[Stored data entries]

= = = =

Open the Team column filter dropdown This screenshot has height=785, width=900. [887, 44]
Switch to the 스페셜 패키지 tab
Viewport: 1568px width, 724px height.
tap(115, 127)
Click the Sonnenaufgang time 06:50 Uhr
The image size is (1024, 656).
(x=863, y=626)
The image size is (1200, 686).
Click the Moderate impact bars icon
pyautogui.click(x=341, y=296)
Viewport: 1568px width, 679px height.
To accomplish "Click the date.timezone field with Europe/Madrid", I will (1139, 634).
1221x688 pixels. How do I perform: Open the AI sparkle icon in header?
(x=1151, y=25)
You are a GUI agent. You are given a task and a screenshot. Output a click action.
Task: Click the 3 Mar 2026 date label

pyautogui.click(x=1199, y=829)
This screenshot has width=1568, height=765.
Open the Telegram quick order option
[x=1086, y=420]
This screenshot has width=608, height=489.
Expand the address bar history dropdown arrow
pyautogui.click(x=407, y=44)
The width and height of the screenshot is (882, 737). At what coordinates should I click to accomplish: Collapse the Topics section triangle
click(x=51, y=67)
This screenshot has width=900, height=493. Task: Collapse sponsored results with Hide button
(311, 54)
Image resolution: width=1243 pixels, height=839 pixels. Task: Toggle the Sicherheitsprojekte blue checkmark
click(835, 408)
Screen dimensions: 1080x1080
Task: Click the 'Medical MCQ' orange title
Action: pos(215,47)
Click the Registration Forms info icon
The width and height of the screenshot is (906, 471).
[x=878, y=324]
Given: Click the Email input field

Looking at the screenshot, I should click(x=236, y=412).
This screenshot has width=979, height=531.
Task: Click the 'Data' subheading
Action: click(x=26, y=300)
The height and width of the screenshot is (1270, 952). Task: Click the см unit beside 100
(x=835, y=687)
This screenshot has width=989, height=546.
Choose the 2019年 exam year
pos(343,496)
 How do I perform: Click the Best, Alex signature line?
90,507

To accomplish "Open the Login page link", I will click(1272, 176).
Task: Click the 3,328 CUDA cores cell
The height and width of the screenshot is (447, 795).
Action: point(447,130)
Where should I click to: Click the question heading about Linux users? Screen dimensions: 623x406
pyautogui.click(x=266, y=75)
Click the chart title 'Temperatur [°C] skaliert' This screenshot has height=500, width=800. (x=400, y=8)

= = = =

### WHAT IS BEING ASKED
Report every line of the entries that carries the word "will".

### ANSWER
To accomplish "Click the date.timezone field with Europe/Madrid", I will (1139, 634).
To accomplish "Open the Login page link", I will click(1272, 176).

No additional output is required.